Lines below starting with the line with "Coltri Service Kits (106, 2405)" and going on through the line with "Image resolution: width=967, height=2576." must be output exactly; the rest of the records must be left out.

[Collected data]
####################

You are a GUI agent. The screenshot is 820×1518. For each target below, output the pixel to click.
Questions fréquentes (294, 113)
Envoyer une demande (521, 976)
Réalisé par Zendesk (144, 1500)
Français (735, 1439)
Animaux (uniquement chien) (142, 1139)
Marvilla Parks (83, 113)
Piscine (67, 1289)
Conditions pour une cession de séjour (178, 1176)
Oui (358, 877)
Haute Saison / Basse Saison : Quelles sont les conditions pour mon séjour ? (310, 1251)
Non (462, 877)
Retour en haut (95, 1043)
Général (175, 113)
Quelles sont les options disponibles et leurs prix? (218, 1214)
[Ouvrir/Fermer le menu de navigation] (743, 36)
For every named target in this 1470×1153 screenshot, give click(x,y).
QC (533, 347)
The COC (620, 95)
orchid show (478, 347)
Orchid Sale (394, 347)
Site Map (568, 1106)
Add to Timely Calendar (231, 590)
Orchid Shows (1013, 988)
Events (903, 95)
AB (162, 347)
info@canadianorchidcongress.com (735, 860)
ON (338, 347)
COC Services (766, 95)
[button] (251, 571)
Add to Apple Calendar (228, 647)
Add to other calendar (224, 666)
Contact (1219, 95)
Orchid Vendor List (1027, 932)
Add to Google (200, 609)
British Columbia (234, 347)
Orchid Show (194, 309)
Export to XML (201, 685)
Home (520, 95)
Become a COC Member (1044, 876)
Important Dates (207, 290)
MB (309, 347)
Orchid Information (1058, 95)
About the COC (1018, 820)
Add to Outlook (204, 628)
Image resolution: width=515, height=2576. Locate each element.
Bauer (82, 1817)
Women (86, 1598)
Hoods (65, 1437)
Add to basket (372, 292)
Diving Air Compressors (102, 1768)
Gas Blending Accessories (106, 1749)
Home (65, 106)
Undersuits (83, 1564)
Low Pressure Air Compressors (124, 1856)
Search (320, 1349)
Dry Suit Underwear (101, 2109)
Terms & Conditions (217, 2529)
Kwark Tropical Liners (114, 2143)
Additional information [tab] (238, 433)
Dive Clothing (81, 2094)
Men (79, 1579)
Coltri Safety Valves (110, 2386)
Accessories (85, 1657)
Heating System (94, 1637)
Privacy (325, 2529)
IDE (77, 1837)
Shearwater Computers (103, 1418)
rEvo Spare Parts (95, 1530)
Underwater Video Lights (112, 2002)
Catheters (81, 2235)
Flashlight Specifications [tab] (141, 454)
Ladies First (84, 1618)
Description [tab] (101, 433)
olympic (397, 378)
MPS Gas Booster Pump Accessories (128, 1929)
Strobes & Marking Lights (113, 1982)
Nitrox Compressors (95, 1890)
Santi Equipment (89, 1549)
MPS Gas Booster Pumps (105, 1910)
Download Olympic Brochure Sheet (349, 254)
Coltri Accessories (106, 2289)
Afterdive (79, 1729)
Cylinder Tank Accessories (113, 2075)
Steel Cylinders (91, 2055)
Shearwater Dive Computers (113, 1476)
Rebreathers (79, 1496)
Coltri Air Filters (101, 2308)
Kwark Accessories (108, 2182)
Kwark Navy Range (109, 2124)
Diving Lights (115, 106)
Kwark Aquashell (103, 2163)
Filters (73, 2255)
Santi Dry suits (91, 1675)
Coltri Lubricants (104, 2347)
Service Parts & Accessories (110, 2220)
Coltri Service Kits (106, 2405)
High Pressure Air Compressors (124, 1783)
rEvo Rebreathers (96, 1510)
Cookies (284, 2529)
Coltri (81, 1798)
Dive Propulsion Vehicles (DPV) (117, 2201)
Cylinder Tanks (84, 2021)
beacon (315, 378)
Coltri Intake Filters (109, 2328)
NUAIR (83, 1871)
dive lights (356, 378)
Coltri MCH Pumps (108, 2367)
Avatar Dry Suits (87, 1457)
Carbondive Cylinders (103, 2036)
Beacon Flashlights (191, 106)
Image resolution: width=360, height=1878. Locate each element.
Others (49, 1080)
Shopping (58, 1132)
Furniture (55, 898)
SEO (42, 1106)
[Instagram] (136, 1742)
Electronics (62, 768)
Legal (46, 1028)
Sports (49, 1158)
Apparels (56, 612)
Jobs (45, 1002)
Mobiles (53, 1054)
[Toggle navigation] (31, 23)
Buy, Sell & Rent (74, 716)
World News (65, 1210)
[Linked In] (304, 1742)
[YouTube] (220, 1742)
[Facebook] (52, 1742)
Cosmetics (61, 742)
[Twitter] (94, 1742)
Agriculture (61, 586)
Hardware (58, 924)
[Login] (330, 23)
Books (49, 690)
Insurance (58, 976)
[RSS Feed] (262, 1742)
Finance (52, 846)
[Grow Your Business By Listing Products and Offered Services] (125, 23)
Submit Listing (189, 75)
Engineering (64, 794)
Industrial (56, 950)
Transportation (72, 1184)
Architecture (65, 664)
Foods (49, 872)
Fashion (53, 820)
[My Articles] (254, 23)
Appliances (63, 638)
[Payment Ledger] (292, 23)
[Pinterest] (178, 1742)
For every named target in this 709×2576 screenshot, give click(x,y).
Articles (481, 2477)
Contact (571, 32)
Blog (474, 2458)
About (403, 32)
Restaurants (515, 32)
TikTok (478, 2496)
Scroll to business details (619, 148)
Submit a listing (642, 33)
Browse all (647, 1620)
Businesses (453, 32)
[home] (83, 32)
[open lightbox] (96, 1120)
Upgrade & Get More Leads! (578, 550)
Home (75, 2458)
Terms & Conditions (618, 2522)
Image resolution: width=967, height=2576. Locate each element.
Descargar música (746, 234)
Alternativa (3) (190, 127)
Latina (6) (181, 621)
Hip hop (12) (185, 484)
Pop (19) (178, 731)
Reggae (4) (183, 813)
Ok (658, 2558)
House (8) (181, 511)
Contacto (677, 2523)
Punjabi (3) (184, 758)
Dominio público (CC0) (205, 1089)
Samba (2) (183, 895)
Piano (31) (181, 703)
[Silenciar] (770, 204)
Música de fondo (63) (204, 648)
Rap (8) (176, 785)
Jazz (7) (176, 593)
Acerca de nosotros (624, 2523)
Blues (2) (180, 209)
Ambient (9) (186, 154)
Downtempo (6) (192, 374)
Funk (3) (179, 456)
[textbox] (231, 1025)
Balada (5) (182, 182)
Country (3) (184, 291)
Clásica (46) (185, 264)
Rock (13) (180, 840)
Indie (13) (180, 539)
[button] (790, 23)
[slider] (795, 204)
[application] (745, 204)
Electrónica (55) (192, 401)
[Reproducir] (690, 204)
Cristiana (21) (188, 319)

####################

▶ **RESPONSE**
Coltri Service Kits (106, 2405)
High Pressure Air Compressors (124, 1783)
rEvo Rebreathers (96, 1510)
Cookies (284, 2529)
Coltri (81, 1798)
Dive Propulsion Vehicles (DPV) (117, 2201)
Cylinder Tanks (84, 2021)
beacon (315, 378)
Coltri Intake Filters (109, 2328)
NUAIR (83, 1871)
dive lights (356, 378)
Coltri MCH Pumps (108, 2367)
Avatar Dry Suits (87, 1457)
Carbondive Cylinders (103, 2036)
Beacon Flashlights (191, 106)
Image resolution: width=360, height=1878. Locate each element.
Others (49, 1080)
Shopping (58, 1132)
Furniture (55, 898)
SEO (42, 1106)
[Instagram] (136, 1742)
Electronics (62, 768)
Legal (46, 1028)
Sports (49, 1158)
Apparels (56, 612)
Jobs (45, 1002)
Mobiles (53, 1054)
[Toggle navigation] (31, 23)
Buy, Sell & Rent (74, 716)
World News (65, 1210)
[Linked In] (304, 1742)
[YouTube] (220, 1742)
[Facebook] (52, 1742)
Cosmetics (61, 742)
[Twitter] (94, 1742)
Agriculture (61, 586)
Hardware (58, 924)
[Login] (330, 23)
Books (49, 690)
Insurance (58, 976)
[RSS Feed] (262, 1742)
Finance (52, 846)
[Grow Your Business By Listing Products and Offered Services] (125, 23)
Submit Listing (189, 75)
Engineering (64, 794)
Industrial (56, 950)
Transportation (72, 1184)
Architecture (65, 664)
Foods (49, 872)
Fashion (53, 820)
[My Articles] (254, 23)
Appliances (63, 638)
[Payment Ledger] (292, 23)
[Pinterest] (178, 1742)
For every named target in this 709×2576 screenshot, give click(x,y).
Articles (481, 2477)
Contact (571, 32)
Blog (474, 2458)
About (403, 32)
Restaurants (515, 32)
TikTok (478, 2496)
Scroll to business details (619, 148)
Submit a listing (642, 33)
Browse all (647, 1620)
Businesses (453, 32)
[home] (83, 32)
[open lightbox] (96, 1120)
Upgrade & Get More Leads! (578, 550)
Home (75, 2458)
Terms & Conditions (618, 2522)
Image resolution: width=967, height=2576. Locate each element.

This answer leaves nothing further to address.